> _DATA FOR ANALYSIS_:
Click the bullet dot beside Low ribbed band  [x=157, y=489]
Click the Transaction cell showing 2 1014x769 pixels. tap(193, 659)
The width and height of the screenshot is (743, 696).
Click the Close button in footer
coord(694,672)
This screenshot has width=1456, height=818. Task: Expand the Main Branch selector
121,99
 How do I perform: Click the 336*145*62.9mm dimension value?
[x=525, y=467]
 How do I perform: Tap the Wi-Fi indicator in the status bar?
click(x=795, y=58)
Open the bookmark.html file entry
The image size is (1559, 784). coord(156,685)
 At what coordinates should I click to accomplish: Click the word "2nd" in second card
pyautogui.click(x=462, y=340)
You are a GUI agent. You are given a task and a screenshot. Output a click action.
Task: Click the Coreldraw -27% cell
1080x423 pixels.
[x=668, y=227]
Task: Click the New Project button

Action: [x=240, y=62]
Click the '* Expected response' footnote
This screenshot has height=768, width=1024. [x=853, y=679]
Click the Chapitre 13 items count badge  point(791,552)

> _TASK OBJECTIVE_: Which lines contain "cell"? Copy each of them from the listing.

> _WRITTEN RESPONSE_:
Click the Transaction cell showing 2 1014x769 pixels. tap(193, 659)
Task: Click the Coreldraw -27% cell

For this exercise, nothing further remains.